Input for this task
——
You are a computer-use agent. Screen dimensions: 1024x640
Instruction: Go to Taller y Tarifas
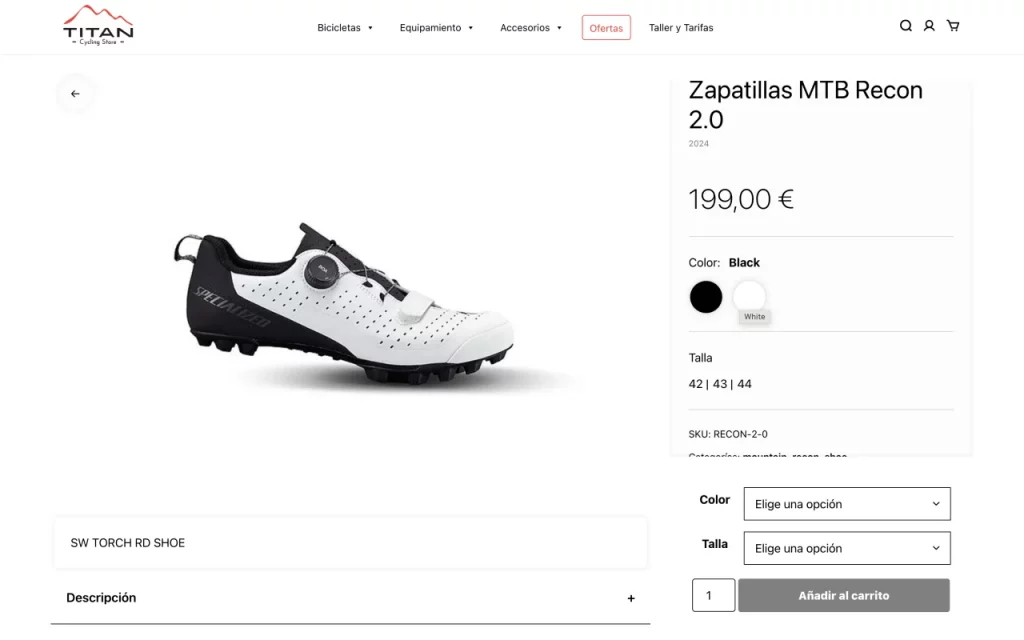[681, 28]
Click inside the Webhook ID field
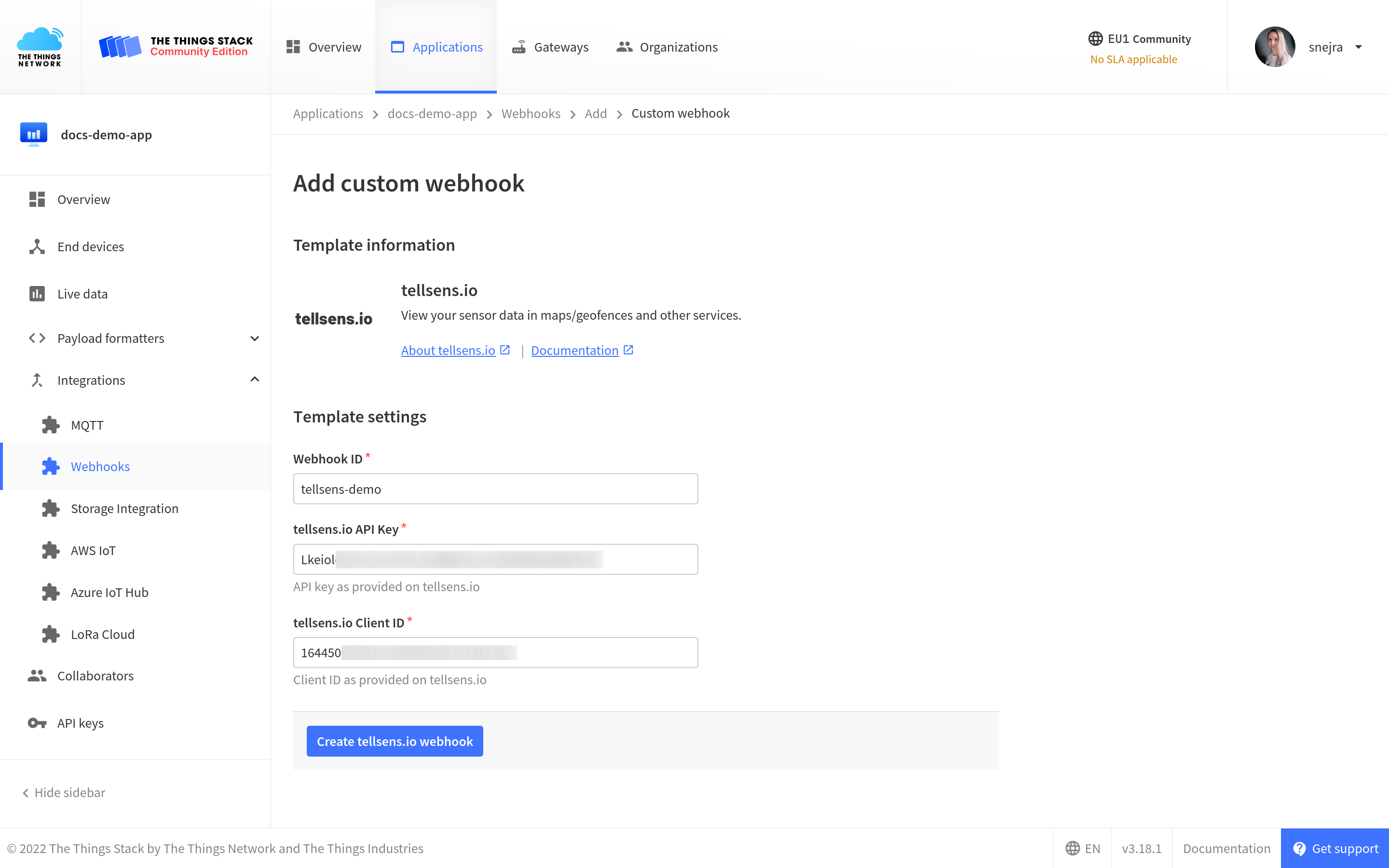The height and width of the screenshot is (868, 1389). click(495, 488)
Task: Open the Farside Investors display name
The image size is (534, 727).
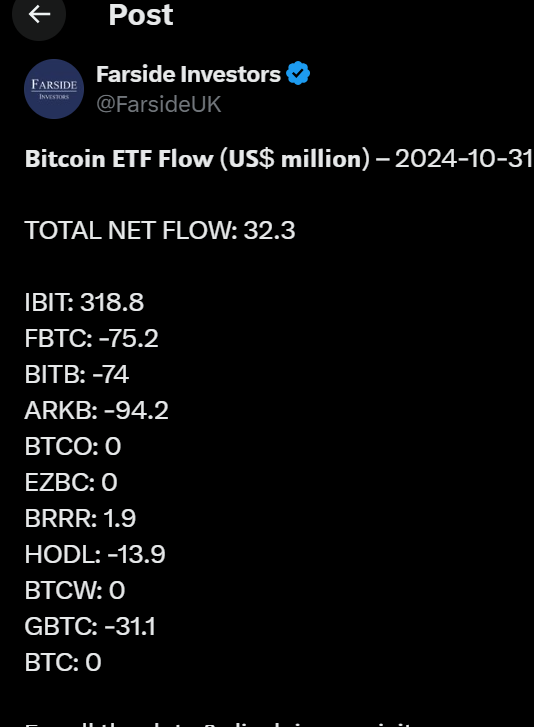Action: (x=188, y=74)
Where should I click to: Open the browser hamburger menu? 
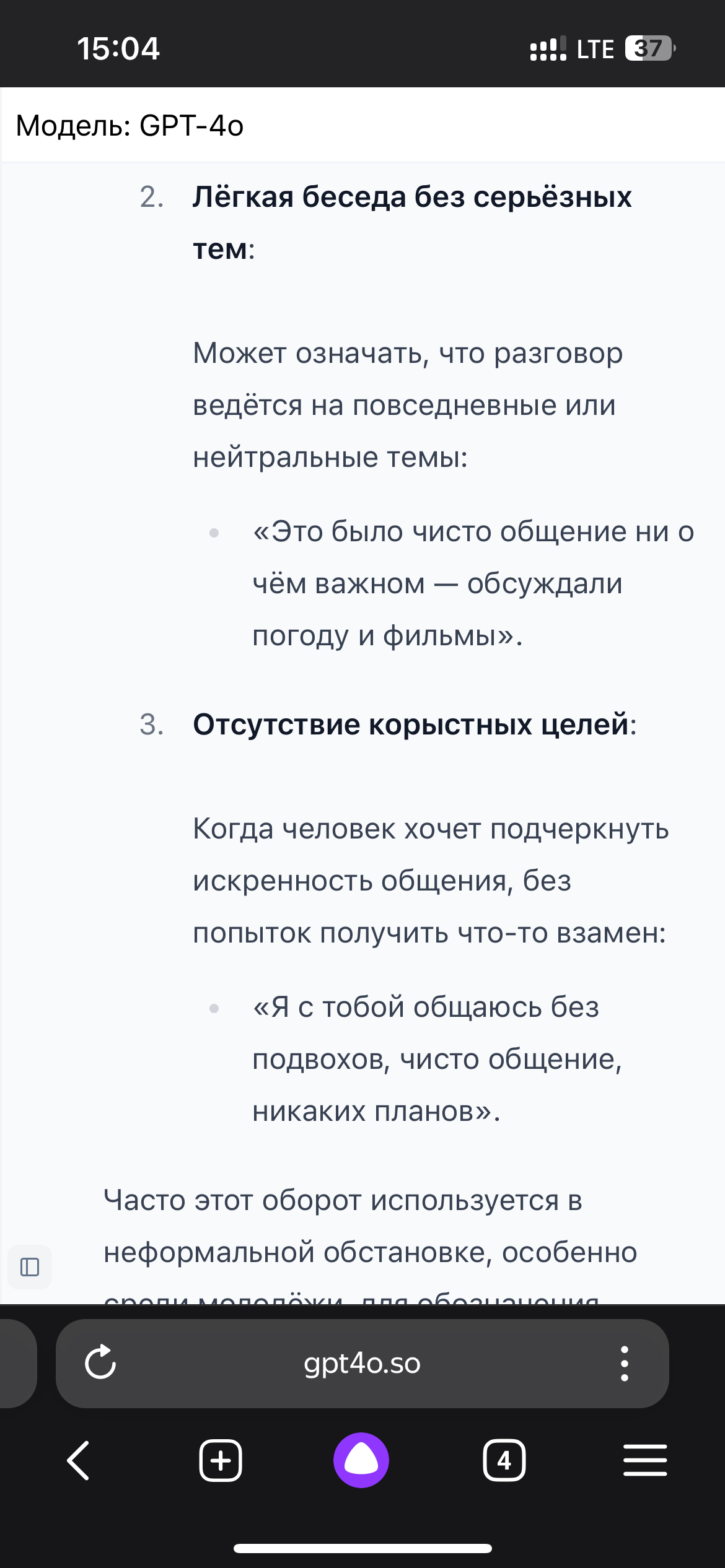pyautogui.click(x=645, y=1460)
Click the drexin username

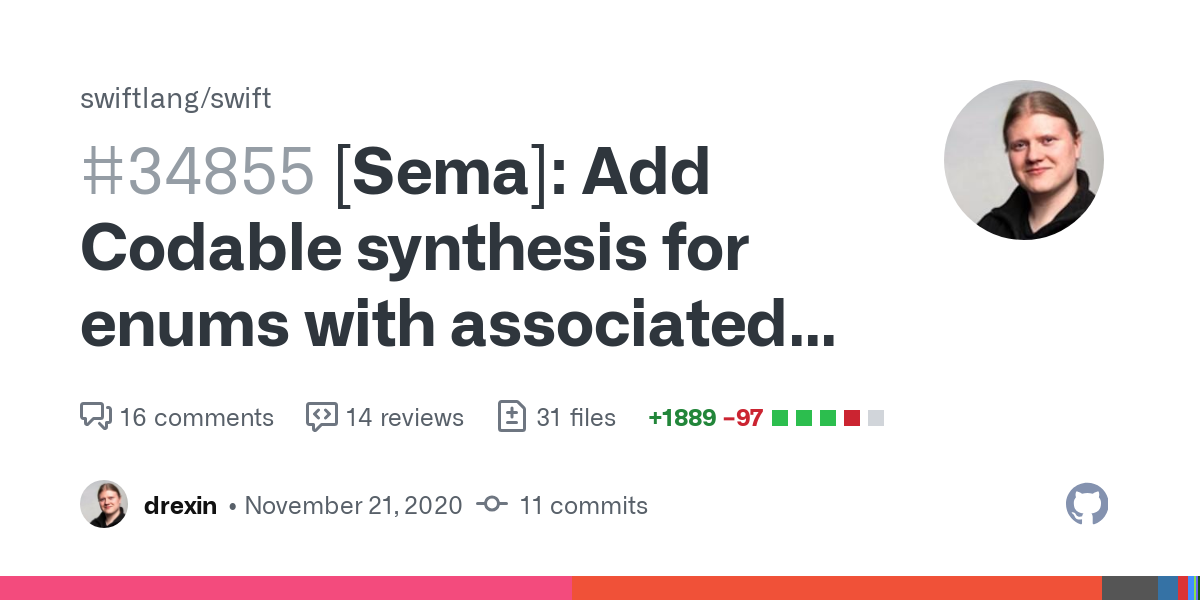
——
Problem statement
Write out all the entries above again without the pictures, replacing "Webhook ID" with "API key" and keeping everything else unchanged.

Output for this task
You are a computer-use agent. Screen dimensions: 1024x640
Instruction: Go to Taller y Tarifas
[681, 28]
Click inside the API key field
The height and width of the screenshot is (868, 1389). click(495, 488)
Task: Open the Farside Investors display name
The image size is (534, 727).
Action: (x=188, y=74)
Where should I click to: Open the browser hamburger menu? 
pyautogui.click(x=645, y=1460)
Click the drexin username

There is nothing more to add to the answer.